▶ _What you need to do_: Below are several records. Retype exactly those lines running from the one with "Task: Click the blue top border of dialog" through the one with "Click the word", end lines included, and no others.

▶ _Data section_:
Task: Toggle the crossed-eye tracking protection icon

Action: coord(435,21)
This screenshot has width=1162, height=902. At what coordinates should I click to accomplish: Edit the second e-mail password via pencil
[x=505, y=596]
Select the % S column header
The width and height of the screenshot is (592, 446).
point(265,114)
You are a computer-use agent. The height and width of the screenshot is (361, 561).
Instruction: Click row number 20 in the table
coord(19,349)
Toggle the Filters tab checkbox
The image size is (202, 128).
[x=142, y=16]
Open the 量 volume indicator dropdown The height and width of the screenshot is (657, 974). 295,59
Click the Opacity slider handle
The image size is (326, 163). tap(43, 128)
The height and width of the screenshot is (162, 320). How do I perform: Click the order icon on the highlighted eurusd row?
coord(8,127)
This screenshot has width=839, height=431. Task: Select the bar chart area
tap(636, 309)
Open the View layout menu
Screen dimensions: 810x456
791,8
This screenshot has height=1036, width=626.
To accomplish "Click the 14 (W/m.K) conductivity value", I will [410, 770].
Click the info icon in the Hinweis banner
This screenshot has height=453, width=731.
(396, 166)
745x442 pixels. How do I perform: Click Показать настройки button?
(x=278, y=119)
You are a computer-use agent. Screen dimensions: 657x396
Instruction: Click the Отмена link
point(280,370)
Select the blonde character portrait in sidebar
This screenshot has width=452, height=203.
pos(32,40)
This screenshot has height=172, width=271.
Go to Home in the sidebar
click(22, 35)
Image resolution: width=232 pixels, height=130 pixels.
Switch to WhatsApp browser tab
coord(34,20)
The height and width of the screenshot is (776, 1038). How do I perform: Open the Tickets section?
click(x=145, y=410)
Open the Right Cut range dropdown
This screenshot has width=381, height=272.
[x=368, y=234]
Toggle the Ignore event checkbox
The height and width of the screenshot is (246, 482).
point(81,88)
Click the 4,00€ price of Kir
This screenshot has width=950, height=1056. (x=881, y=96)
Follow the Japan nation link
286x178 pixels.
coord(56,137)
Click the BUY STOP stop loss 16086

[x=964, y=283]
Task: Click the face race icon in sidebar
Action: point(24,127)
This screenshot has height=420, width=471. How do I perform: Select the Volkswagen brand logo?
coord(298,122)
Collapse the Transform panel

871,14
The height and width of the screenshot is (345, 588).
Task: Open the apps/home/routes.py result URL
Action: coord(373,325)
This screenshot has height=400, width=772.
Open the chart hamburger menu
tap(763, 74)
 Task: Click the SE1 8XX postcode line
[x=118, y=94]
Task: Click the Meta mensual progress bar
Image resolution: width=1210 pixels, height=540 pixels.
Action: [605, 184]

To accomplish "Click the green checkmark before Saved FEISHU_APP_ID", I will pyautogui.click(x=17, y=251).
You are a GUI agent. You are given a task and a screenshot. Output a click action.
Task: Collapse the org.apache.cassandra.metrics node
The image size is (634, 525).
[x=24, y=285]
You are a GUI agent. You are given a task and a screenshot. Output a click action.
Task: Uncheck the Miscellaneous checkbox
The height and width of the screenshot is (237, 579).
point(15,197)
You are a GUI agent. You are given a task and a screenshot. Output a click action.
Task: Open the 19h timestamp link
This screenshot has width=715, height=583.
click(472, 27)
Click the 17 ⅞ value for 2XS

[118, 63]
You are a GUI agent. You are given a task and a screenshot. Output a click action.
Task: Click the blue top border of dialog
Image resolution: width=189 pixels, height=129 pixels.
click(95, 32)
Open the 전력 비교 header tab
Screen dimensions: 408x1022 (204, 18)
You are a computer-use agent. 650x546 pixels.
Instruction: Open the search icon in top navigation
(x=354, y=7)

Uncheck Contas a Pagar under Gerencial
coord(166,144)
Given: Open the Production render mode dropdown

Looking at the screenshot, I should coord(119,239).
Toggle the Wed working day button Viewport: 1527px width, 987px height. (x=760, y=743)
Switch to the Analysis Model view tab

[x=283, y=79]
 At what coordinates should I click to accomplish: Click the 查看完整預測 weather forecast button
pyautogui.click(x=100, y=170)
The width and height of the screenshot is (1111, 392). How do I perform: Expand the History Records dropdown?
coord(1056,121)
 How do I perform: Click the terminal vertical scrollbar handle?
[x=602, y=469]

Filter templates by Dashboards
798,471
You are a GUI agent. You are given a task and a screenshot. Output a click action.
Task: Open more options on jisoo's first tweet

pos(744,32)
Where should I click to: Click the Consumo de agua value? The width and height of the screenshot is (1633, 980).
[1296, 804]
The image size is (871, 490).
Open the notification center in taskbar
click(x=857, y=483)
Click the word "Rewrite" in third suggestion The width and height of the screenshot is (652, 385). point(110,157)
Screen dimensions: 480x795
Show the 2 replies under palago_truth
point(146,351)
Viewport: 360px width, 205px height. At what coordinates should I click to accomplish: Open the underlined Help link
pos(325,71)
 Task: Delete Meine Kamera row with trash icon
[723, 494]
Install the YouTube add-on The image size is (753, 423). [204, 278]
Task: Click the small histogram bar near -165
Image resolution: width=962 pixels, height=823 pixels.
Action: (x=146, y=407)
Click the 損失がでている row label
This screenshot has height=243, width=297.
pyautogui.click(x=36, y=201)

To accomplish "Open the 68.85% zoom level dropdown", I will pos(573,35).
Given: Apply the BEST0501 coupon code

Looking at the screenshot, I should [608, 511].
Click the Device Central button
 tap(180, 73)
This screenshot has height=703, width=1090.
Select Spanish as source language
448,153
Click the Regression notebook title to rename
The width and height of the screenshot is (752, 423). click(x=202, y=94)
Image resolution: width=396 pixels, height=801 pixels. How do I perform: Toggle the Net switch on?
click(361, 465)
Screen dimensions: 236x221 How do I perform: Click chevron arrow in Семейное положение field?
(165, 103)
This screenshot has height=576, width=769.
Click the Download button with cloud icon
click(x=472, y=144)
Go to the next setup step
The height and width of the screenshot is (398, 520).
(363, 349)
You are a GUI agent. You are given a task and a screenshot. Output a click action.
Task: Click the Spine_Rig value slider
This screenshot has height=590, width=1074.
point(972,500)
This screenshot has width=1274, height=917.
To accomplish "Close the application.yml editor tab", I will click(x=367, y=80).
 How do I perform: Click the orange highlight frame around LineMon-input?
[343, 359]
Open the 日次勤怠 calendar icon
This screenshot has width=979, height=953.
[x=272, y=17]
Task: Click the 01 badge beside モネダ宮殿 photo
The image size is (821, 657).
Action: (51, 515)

▶ _Solution to the exercise_:
Task: Click the blue top border of dialog
Image resolution: width=189 pixels, height=129 pixels.
click(95, 32)
Open the 전력 비교 header tab
Screen dimensions: 408x1022 (204, 18)
You are a computer-use agent. 650x546 pixels.
Instruction: Open the search icon in top navigation
(x=354, y=7)

Uncheck Contas a Pagar under Gerencial
coord(166,144)
Given: Open the Production render mode dropdown

Looking at the screenshot, I should coord(119,239).
Toggle the Wed working day button Viewport: 1527px width, 987px height. (x=760, y=743)
Switch to the Analysis Model view tab

[x=283, y=79]
 At what coordinates should I click to accomplish: Click the 查看完整預測 weather forecast button
pyautogui.click(x=100, y=170)
The width and height of the screenshot is (1111, 392). How do I perform: Expand the History Records dropdown?
coord(1056,121)
 How do I perform: Click the terminal vertical scrollbar handle?
[x=602, y=469]

Filter templates by Dashboards
798,471
You are a GUI agent. You are given a task and a screenshot. Output a click action.
Task: Open more options on jisoo's first tweet

pos(744,32)
Where should I click to: Click the Consumo de agua value? The width and height of the screenshot is (1633, 980).
[1296, 804]
The image size is (871, 490).
Open the notification center in taskbar
click(x=857, y=483)
Click the word "Rewrite" in third suggestion The width and height of the screenshot is (652, 385). point(110,157)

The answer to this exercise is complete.